BEGIN DATASET CONTENT

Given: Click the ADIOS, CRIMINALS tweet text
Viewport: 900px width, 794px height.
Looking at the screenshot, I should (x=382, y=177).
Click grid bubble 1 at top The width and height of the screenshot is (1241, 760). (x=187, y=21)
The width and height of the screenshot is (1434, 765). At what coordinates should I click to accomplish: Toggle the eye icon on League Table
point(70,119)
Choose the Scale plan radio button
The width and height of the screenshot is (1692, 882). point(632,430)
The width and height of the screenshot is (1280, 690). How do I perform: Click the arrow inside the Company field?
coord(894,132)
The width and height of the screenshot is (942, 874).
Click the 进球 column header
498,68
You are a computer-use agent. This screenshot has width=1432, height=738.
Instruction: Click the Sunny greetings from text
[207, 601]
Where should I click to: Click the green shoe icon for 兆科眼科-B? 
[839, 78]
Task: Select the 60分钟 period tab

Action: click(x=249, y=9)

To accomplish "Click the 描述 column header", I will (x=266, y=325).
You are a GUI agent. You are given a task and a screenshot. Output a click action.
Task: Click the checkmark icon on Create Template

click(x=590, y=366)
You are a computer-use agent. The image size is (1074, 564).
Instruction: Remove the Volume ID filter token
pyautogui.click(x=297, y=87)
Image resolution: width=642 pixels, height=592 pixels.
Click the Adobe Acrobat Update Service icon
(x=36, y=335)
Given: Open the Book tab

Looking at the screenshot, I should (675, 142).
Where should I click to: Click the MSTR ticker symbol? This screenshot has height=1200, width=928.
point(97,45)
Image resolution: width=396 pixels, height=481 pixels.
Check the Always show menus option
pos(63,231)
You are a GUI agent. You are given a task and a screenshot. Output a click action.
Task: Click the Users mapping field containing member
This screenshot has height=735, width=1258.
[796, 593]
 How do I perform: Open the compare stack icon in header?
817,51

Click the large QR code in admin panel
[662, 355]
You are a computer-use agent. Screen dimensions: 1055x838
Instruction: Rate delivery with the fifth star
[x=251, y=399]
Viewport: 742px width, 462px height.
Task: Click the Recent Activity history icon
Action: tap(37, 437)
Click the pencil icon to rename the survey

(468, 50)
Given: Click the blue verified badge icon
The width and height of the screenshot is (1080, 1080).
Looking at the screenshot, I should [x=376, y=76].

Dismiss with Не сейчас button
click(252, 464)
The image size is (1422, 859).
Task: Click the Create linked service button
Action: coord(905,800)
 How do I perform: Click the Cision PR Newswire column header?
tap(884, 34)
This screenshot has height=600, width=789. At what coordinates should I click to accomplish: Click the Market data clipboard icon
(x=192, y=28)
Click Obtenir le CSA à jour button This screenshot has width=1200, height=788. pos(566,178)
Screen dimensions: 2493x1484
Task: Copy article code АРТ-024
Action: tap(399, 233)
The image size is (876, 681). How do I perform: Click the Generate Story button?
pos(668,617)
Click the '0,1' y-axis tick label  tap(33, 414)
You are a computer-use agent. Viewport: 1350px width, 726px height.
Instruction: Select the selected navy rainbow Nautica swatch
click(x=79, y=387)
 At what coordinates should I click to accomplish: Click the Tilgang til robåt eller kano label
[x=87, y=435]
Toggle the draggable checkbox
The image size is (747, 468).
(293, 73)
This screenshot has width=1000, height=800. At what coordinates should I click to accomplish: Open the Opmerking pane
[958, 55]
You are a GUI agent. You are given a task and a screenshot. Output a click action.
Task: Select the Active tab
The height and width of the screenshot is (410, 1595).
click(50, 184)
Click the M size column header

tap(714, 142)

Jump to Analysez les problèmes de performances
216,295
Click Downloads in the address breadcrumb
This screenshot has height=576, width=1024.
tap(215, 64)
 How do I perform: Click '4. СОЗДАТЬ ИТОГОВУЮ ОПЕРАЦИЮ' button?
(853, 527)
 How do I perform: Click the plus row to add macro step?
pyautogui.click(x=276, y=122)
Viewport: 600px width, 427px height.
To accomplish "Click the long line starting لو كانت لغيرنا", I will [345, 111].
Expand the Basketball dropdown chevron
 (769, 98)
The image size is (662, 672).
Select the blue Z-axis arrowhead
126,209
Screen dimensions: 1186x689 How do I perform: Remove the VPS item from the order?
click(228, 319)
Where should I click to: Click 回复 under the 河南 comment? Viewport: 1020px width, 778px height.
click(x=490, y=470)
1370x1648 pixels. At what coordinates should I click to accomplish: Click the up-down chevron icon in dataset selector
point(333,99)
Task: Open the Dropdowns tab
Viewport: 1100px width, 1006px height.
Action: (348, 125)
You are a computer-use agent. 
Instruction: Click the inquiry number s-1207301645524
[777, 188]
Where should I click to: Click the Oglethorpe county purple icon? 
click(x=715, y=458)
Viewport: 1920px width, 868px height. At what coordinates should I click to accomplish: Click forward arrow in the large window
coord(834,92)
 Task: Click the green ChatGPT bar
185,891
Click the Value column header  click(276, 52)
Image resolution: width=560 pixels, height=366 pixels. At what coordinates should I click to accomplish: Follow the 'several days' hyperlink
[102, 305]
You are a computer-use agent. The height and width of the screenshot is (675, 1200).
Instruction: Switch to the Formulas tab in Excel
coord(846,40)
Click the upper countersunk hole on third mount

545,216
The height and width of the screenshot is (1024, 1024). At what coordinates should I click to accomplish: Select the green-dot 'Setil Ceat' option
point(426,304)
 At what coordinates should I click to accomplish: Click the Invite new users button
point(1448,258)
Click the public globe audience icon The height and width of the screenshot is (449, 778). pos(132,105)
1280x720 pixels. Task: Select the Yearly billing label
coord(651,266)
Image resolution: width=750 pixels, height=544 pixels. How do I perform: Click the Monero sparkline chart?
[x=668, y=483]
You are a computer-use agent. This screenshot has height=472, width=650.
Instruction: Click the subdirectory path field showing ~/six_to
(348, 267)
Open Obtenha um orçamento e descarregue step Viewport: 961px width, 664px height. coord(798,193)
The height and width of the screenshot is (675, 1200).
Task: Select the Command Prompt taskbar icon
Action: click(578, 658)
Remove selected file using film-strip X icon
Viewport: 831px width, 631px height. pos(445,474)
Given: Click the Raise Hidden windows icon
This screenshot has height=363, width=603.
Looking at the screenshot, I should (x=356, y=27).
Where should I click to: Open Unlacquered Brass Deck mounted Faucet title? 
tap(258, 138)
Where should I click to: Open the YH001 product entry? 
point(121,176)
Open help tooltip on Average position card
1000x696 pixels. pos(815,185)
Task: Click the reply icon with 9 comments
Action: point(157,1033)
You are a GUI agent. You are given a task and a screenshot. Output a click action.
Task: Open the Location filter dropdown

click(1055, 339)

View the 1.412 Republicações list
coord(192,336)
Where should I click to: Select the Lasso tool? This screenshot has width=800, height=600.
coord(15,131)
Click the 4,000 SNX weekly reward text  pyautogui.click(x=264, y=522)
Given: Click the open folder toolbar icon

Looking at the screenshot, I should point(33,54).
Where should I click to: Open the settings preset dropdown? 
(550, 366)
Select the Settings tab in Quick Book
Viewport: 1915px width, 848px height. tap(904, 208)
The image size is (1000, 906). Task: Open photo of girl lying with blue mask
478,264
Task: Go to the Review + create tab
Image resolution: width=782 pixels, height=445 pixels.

END DATASET CONTENT

• EXERCISE: Transcribe all of the data, keeping every line identical.

• EXERCISE RESULT:
Given: Click the ADIOS, CRIMINALS tweet text
Viewport: 900px width, 794px height.
Looking at the screenshot, I should (x=382, y=177).
Click grid bubble 1 at top The width and height of the screenshot is (1241, 760). (x=187, y=21)
The width and height of the screenshot is (1434, 765). At what coordinates should I click to accomplish: Toggle the eye icon on League Table
point(70,119)
Choose the Scale plan radio button
The width and height of the screenshot is (1692, 882). point(632,430)
The width and height of the screenshot is (1280, 690). How do I perform: Click the arrow inside the Company field?
coord(894,132)
The width and height of the screenshot is (942, 874).
Click the 进球 column header
498,68
You are a computer-use agent. This screenshot has width=1432, height=738.
Instruction: Click the Sunny greetings from text
[207, 601]
Where should I click to: Click the green shoe icon for 兆科眼科-B? 
[839, 78]
Task: Select the 60分钟 period tab

Action: click(x=249, y=9)

To accomplish "Click the 描述 column header", I will (x=266, y=325).
You are a GUI agent. You are given a task and a screenshot. Output a click action.
Task: Click the checkmark icon on Create Template

click(x=590, y=366)
You are a computer-use agent. The image size is (1074, 564).
Instruction: Remove the Volume ID filter token
pyautogui.click(x=297, y=87)
Image resolution: width=642 pixels, height=592 pixels.
Click the Adobe Acrobat Update Service icon
(x=36, y=335)
Given: Open the Book tab

Looking at the screenshot, I should (675, 142).
Where should I click to: Click the MSTR ticker symbol? This screenshot has height=1200, width=928.
point(97,45)
Image resolution: width=396 pixels, height=481 pixels.
Check the Always show menus option
pos(63,231)
You are a GUI agent. You are given a task and a screenshot. Output a click action.
Task: Click the Users mapping field containing member
This screenshot has height=735, width=1258.
[796, 593]
 How do I perform: Open the compare stack icon in header?
817,51

Click the large QR code in admin panel
[662, 355]
You are a computer-use agent. Screen dimensions: 1055x838
Instruction: Rate delivery with the fifth star
[x=251, y=399]
Viewport: 742px width, 462px height.
Task: Click the Recent Activity history icon
Action: tap(37, 437)
Click the pencil icon to rename the survey

(468, 50)
Given: Click the blue verified badge icon
The width and height of the screenshot is (1080, 1080).
Looking at the screenshot, I should [x=376, y=76].

Dismiss with Не сейчас button
click(252, 464)
The image size is (1422, 859).
Task: Click the Create linked service button
Action: coord(905,800)
 How do I perform: Click the Cision PR Newswire column header?
tap(884, 34)
This screenshot has height=600, width=789. At what coordinates should I click to accomplish: Click the Market data clipboard icon
(x=192, y=28)
Click Obtenir le CSA à jour button This screenshot has width=1200, height=788. pos(566,178)
Screen dimensions: 2493x1484
Task: Copy article code АРТ-024
Action: tap(399, 233)
The image size is (876, 681). How do I perform: Click the Generate Story button?
pos(668,617)
Click the '0,1' y-axis tick label  tap(33, 414)
You are a computer-use agent. Viewport: 1350px width, 726px height.
Instruction: Select the selected navy rainbow Nautica swatch
click(x=79, y=387)
 At what coordinates should I click to accomplish: Click the Tilgang til robåt eller kano label
[x=87, y=435]
Toggle the draggable checkbox
The image size is (747, 468).
(293, 73)
This screenshot has width=1000, height=800. At what coordinates should I click to accomplish: Open the Opmerking pane
[958, 55]
You are a GUI agent. You are given a task and a screenshot. Output a click action.
Task: Select the Active tab
The height and width of the screenshot is (410, 1595).
click(50, 184)
Click the M size column header

tap(714, 142)

Jump to Analysez les problèmes de performances
216,295
Click Downloads in the address breadcrumb
This screenshot has height=576, width=1024.
tap(215, 64)
 How do I perform: Click '4. СОЗДАТЬ ИТОГОВУЮ ОПЕРАЦИЮ' button?
(853, 527)
 How do I perform: Click the plus row to add macro step?
pyautogui.click(x=276, y=122)
Viewport: 600px width, 427px height.
To accomplish "Click the long line starting لو كانت لغيرنا", I will [345, 111].
Expand the Basketball dropdown chevron
 (769, 98)
The image size is (662, 672).
Select the blue Z-axis arrowhead
126,209
Screen dimensions: 1186x689 How do I perform: Remove the VPS item from the order?
click(228, 319)
Where should I click to: Click 回复 under the 河南 comment? Viewport: 1020px width, 778px height.
click(x=490, y=470)
1370x1648 pixels. At what coordinates should I click to accomplish: Click the up-down chevron icon in dataset selector
point(333,99)
Task: Open the Dropdowns tab
Viewport: 1100px width, 1006px height.
Action: (348, 125)
You are a computer-use agent. 
Instruction: Click the inquiry number s-1207301645524
[777, 188]
Where should I click to: Click the Oglethorpe county purple icon? 
click(x=715, y=458)
Viewport: 1920px width, 868px height. At what coordinates should I click to accomplish: Click forward arrow in the large window
coord(834,92)
 Task: Click the green ChatGPT bar
185,891
Click the Value column header  click(276, 52)
Image resolution: width=560 pixels, height=366 pixels. At what coordinates should I click to accomplish: Follow the 'several days' hyperlink
[102, 305]
You are a computer-use agent. The height and width of the screenshot is (675, 1200).
Instruction: Switch to the Formulas tab in Excel
coord(846,40)
Click the upper countersunk hole on third mount

545,216
The height and width of the screenshot is (1024, 1024). At what coordinates should I click to accomplish: Select the green-dot 'Setil Ceat' option
point(426,304)
 At what coordinates should I click to accomplish: Click the Invite new users button
point(1448,258)
Click the public globe audience icon The height and width of the screenshot is (449, 778). pos(132,105)
1280x720 pixels. Task: Select the Yearly billing label
coord(651,266)
Image resolution: width=750 pixels, height=544 pixels. How do I perform: Click the Monero sparkline chart?
[x=668, y=483]
You are a computer-use agent. This screenshot has height=472, width=650.
Instruction: Click the subdirectory path field showing ~/six_to
(348, 267)
Open Obtenha um orçamento e descarregue step Viewport: 961px width, 664px height. coord(798,193)
The height and width of the screenshot is (675, 1200).
Task: Select the Command Prompt taskbar icon
Action: click(578, 658)
Remove selected file using film-strip X icon
Viewport: 831px width, 631px height. pos(445,474)
Given: Click the Raise Hidden windows icon
This screenshot has height=363, width=603.
Looking at the screenshot, I should (x=356, y=27).
Where should I click to: Open Unlacquered Brass Deck mounted Faucet title? 
tap(258, 138)
Where should I click to: Open the YH001 product entry? 
point(121,176)
Open help tooltip on Average position card
1000x696 pixels. pos(815,185)
Task: Click the reply icon with 9 comments
Action: point(157,1033)
You are a GUI agent. You are given a task and a screenshot. Output a click action.
Task: Open the Location filter dropdown

click(1055, 339)

View the 1.412 Republicações list
coord(192,336)
Where should I click to: Select the Lasso tool? This screenshot has width=800, height=600.
coord(15,131)
Click the 4,000 SNX weekly reward text  pyautogui.click(x=264, y=522)
Given: Click the open folder toolbar icon

Looking at the screenshot, I should point(33,54).
Where should I click to: Open the settings preset dropdown? 
(550, 366)
Select the Settings tab in Quick Book
Viewport: 1915px width, 848px height. tap(904, 208)
The image size is (1000, 906). Task: Open photo of girl lying with blue mask
478,264
Task: Go to the Review + create tab
Image resolution: width=782 pixels, height=445 pixels.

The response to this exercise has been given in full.